-- START EXERCISE MATERIALS --
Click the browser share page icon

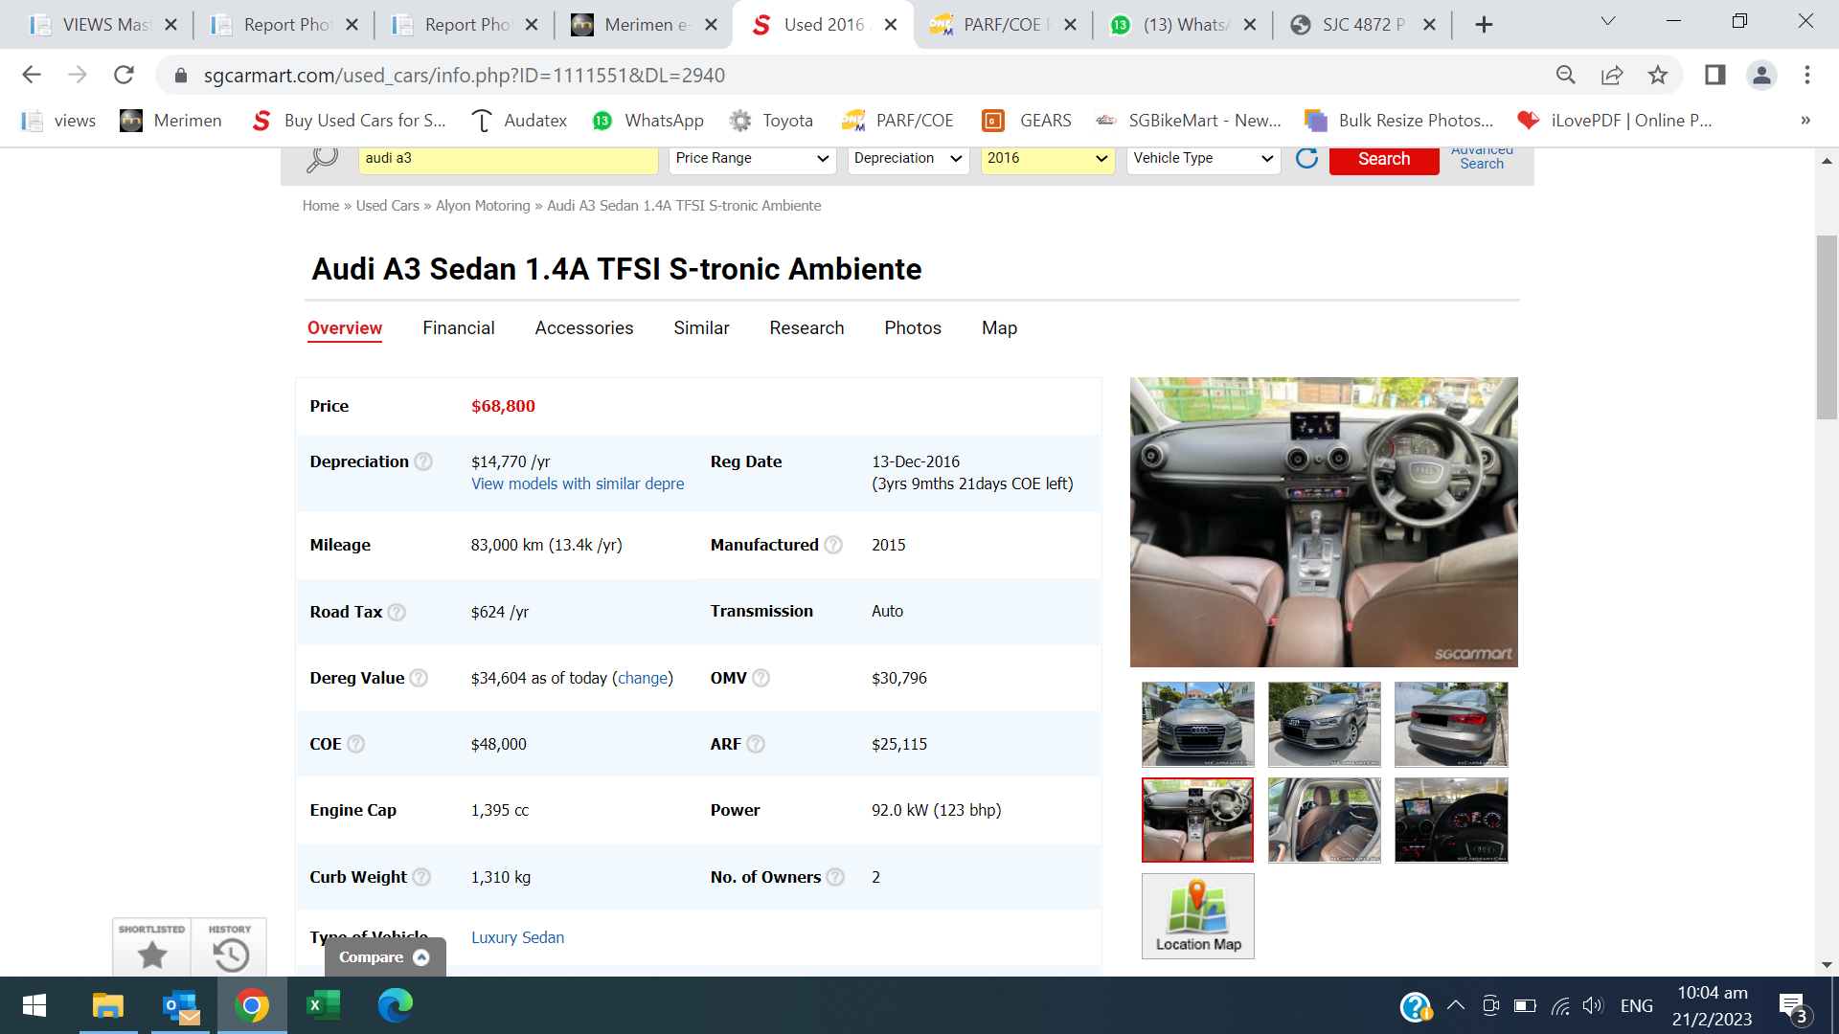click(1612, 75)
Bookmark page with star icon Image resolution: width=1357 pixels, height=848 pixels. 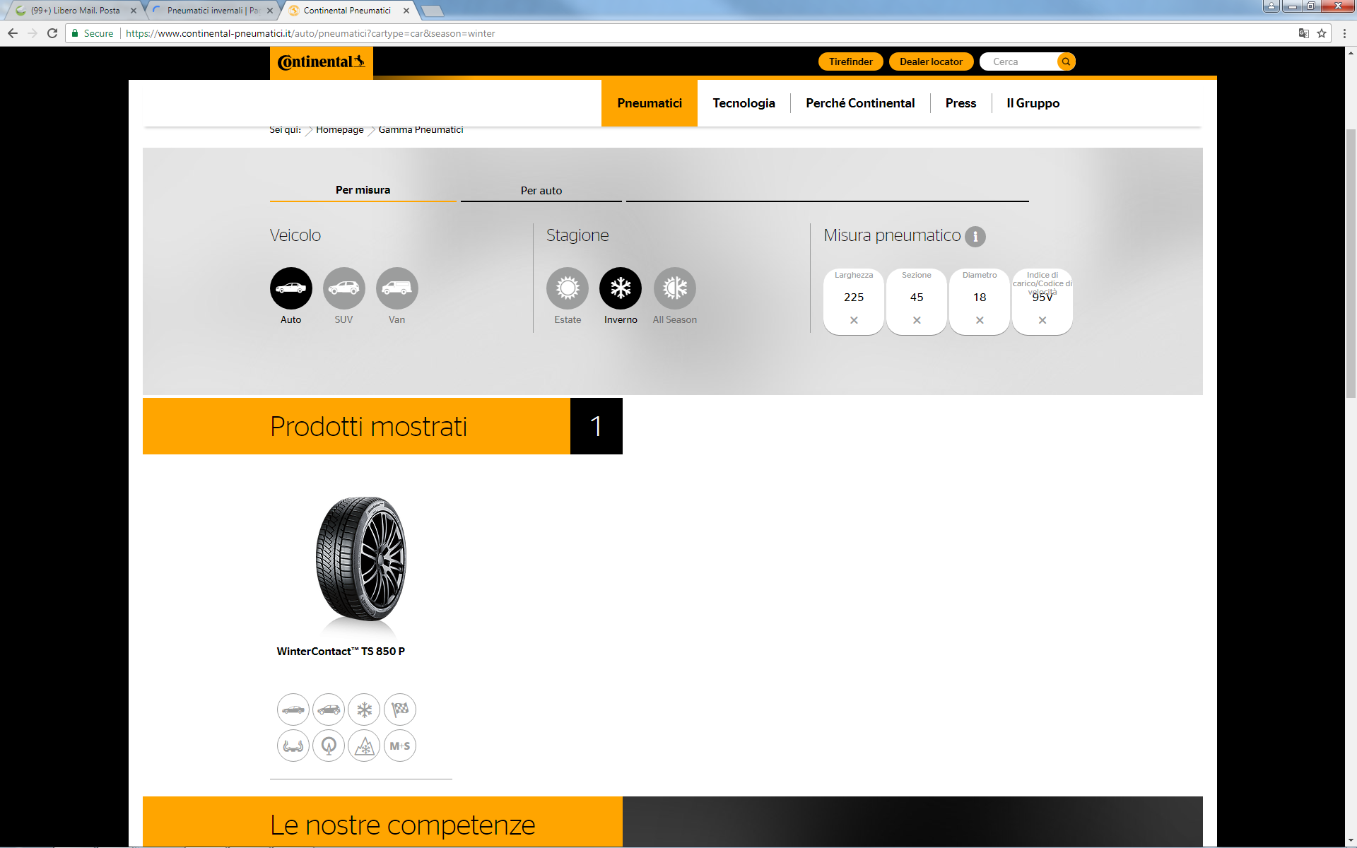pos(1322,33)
-- END EXERCISE MATERIALS --
-- START EXERCISE MATERIALS --
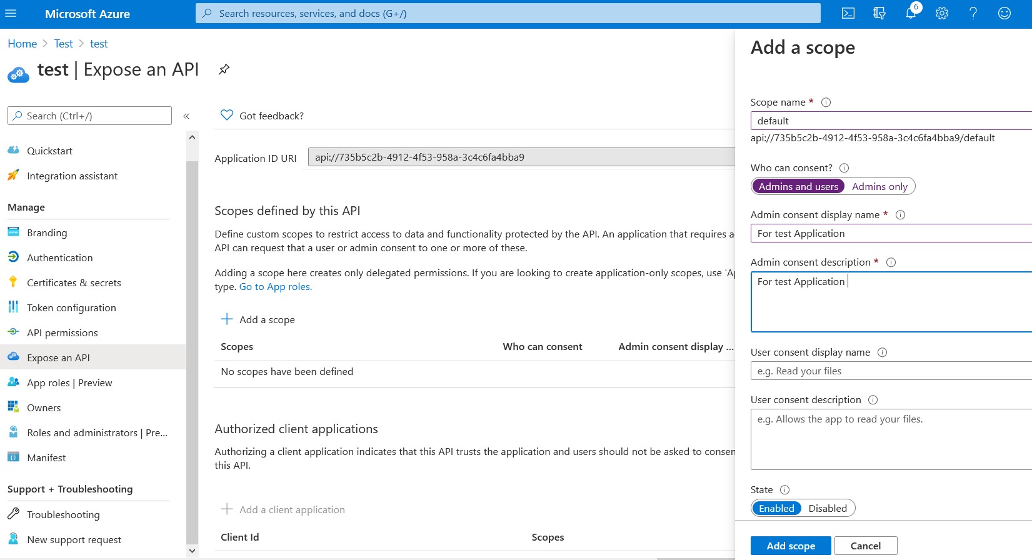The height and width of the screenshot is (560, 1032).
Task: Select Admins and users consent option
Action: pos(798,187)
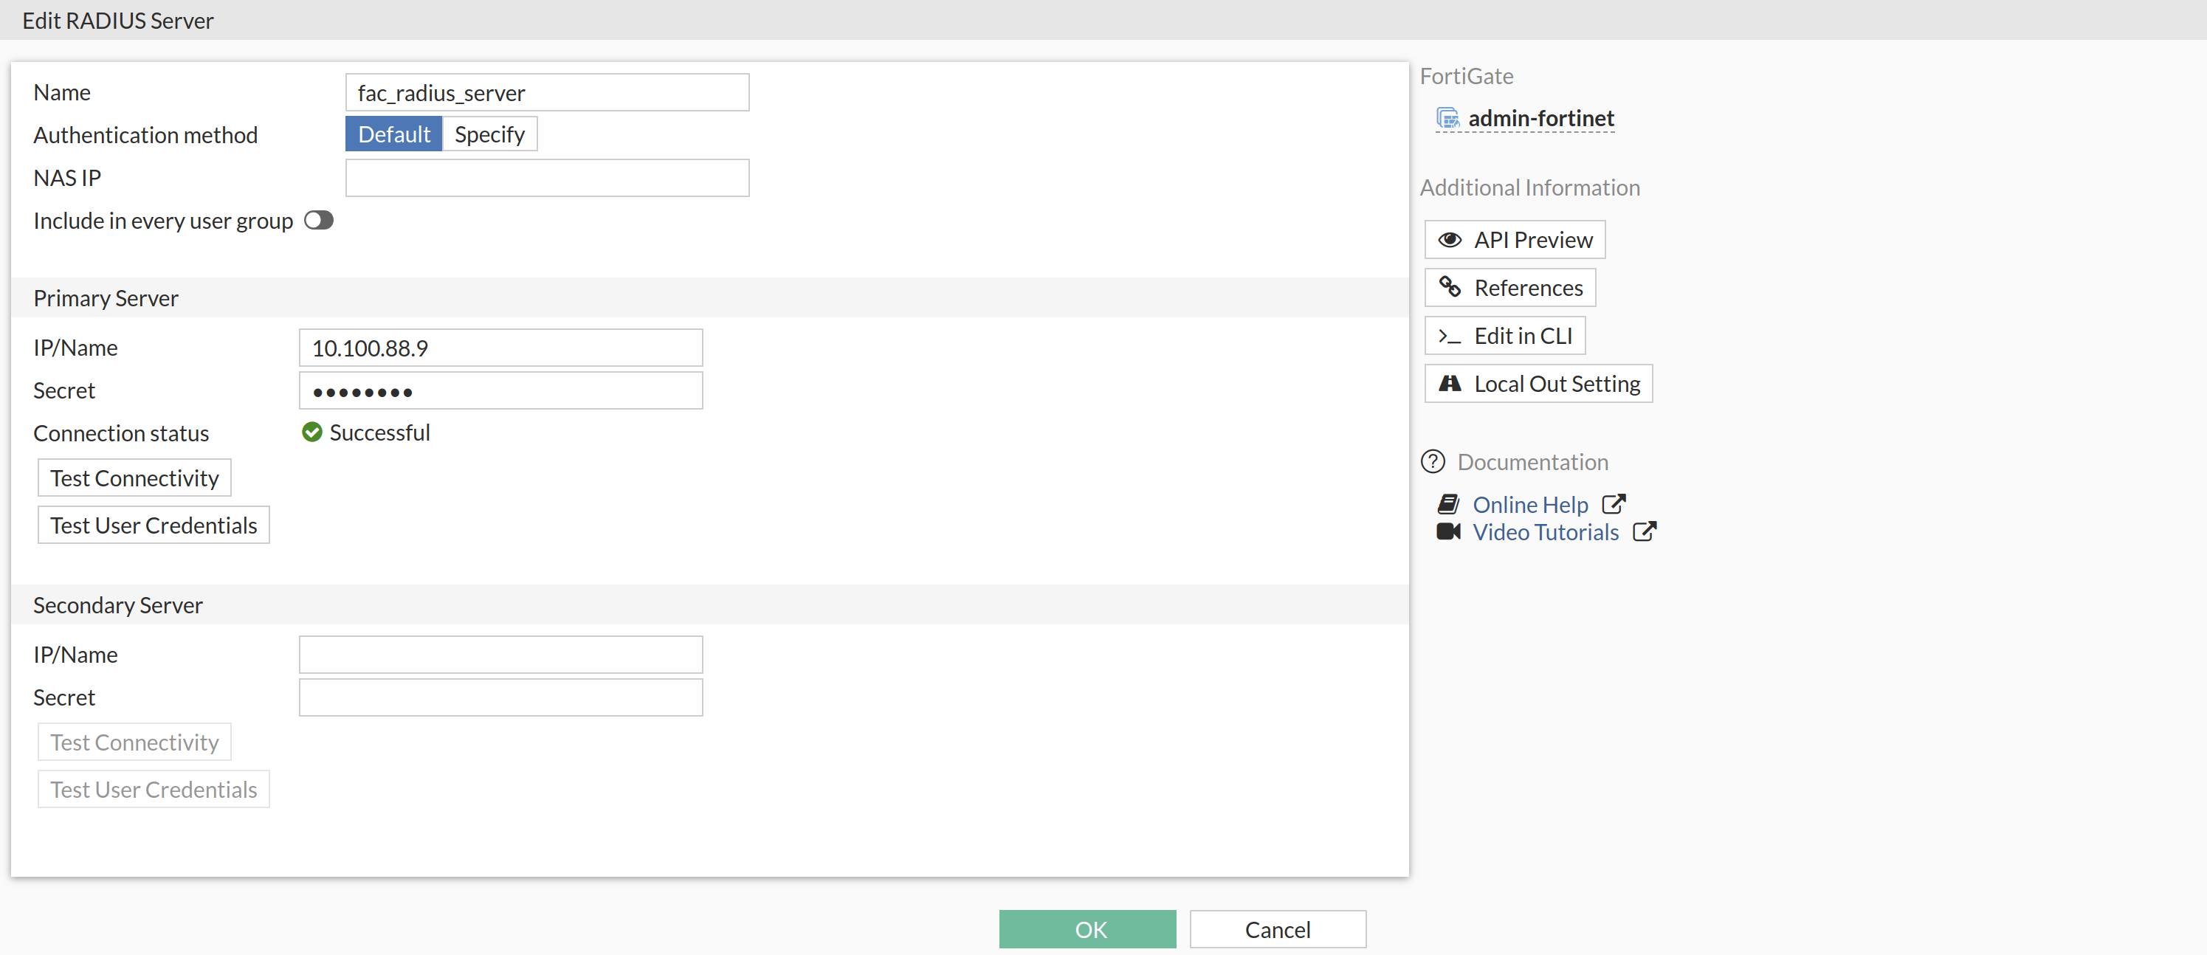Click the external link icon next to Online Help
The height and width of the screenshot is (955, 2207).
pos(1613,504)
-- END EXERCISE MATERIALS --
-- START EXERCISE MATERIALS --
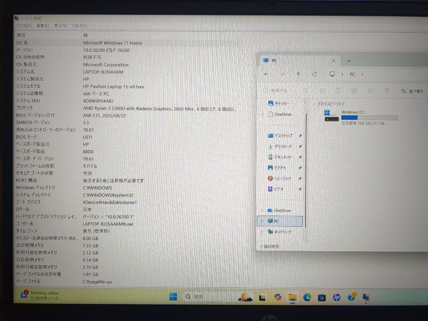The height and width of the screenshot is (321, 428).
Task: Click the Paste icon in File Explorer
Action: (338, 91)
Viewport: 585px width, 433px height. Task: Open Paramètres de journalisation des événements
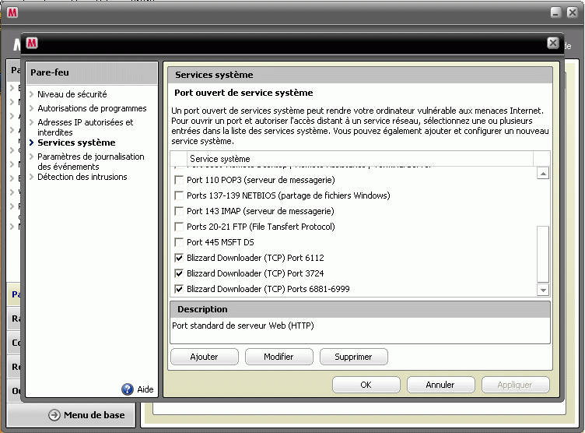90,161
-- END EXERCISE MATERIALS --
Copy out the items from the line with "The height and width of the screenshot is (560, 1032)." up to and including the line with "pos(1613,504)", omitting the pictures from your answer.

## FINISHED ANSWER:
The height and width of the screenshot is (560, 1032).
Task: Select Admins and users consent option
Action: pos(798,187)
Click the external link icon next to Online Help
The height and width of the screenshot is (955, 2207).
pos(1613,504)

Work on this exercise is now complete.